Teal is one of three living options on campus that requires a two-year commitment, which strengthens the bond between the engineering and computer science majors who call this hall home.
“You come into Baylor as pre-engineering, and in the first year, you take two introduction to engineering courses. Then, at the start of your second year you can declare what kind of engineering you want to pursue,” said Jackie Guerra, sophomore mechanical engineering student and Teal Residence Hall Council co-president. “We help first-year students with their struggles in those first classes because we’ve been there.”
Each part of the residential college has been well planned to accommodate the spaces engineering and computer science students might need or want. In lieu of plush couches in the lobby, the common area has whiteboards and big tables that invite collaboration around problems and offer opportunities for peer teaching. Also located on the first floor is the workshop.
“During that first year, the engineering and computer science students go through the safety courses for different kinds of machinery that we have in the workshop,” Bugh said. “They then have full access and are encouraged to use this space to help with projects for class or even creative passion projects.”

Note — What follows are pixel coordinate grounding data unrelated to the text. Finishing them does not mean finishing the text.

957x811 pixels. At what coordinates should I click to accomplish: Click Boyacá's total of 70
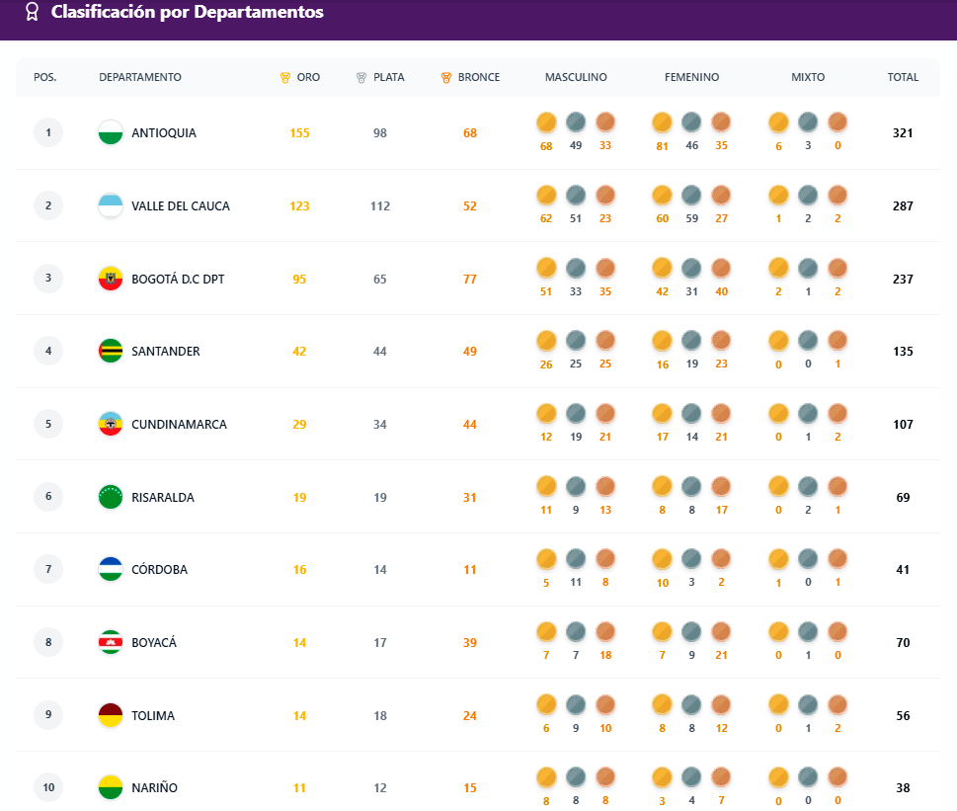tap(902, 642)
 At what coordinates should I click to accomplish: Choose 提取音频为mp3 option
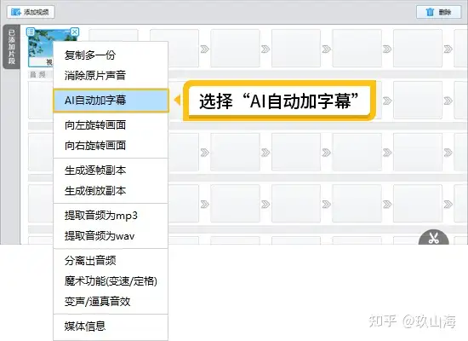point(111,216)
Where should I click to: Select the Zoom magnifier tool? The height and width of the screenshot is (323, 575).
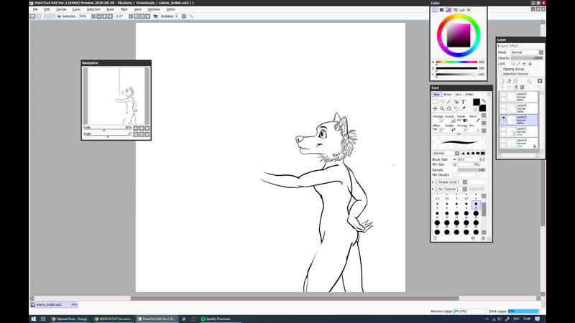tap(442, 108)
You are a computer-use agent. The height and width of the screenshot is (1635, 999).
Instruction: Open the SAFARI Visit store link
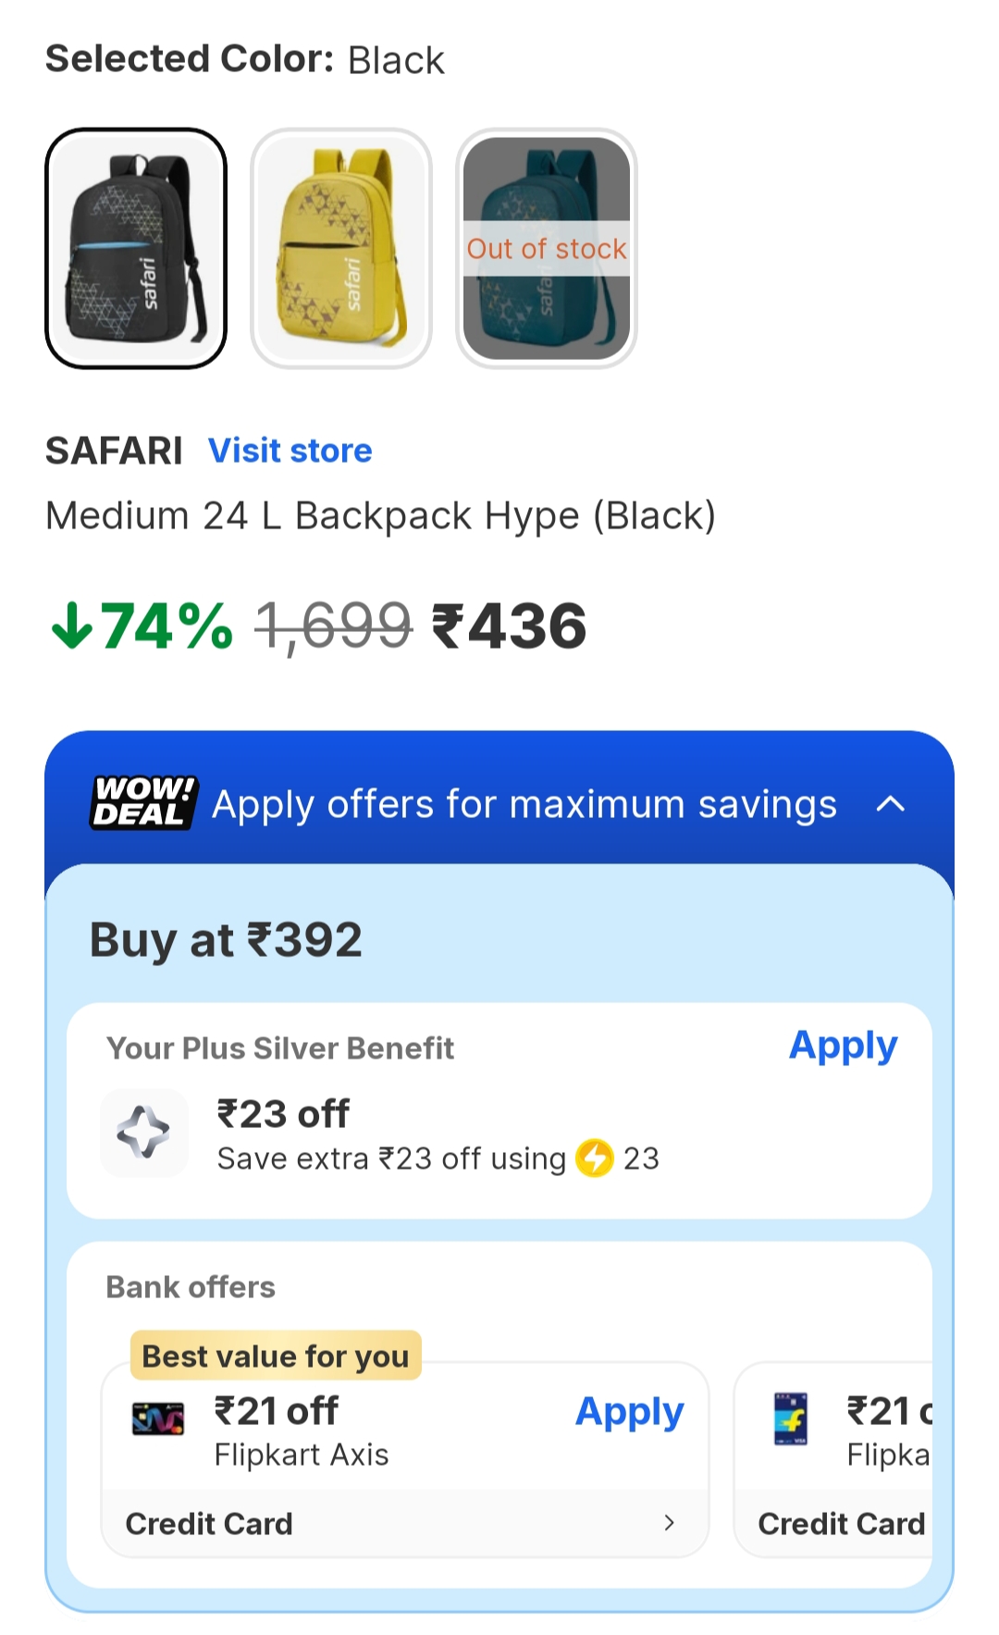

The encouragement to tinker and to figure things out in a practical and controlled environment provides invaluable experience that students can market toward internships and jobs. Teal Residential College works with the Baylor Research and Innovation Collaborative (BRIC) to highlight those opportunities for students.
“What Baylor has created here is a hub of like-minded peers that hold each other accountable through rigorous studies, but it also provides a safe space where students can bounce ideas off one another,” said Bugh. “The mentorship these students experience from each other creates the strongest bonds that follow them throughout their time at Baylor.”
“The mentorship these students experience from each other creates the strongest bonds that follow them throughout their time at Baylor.”
Jeremy Bugh
Beyond Living — It’s Thriving
“Students transcend learning from their classroom experience,” said Sharra Hynes, Ph.D., senior associate vice president and dean of students. “Baylor’s Campus Living and Learning communities are centered so clearly in our institutional mission to create a caring Christian community.”
The marriage of academics and complementary residential programming is frequently studied and continuously improved in an effort to make this a differentiator for Baylor.
“We are trying to ensure the programming we offer is robust,” said Tiffany Lowe, senior director for Campus Living and Learning. “There’s varied interest from each incoming class of students, and our team is constantly evaluating student needs to provide the best experiences.”
The symbiotic relationship between a student’s academics and residential life is the foundation of a lifelong Baylor experience. Students learn to succeed on their own within the safety of a community that cares for them. They make friends that will walk alongside them throughout their lives. They build the skills that help them grow as leaders and servants.
“We truly get the privilege to witness transformational work with students,” Hynes said. “We get to purposefully design programming for a particular return — to get students to understand more who God intended them to be.”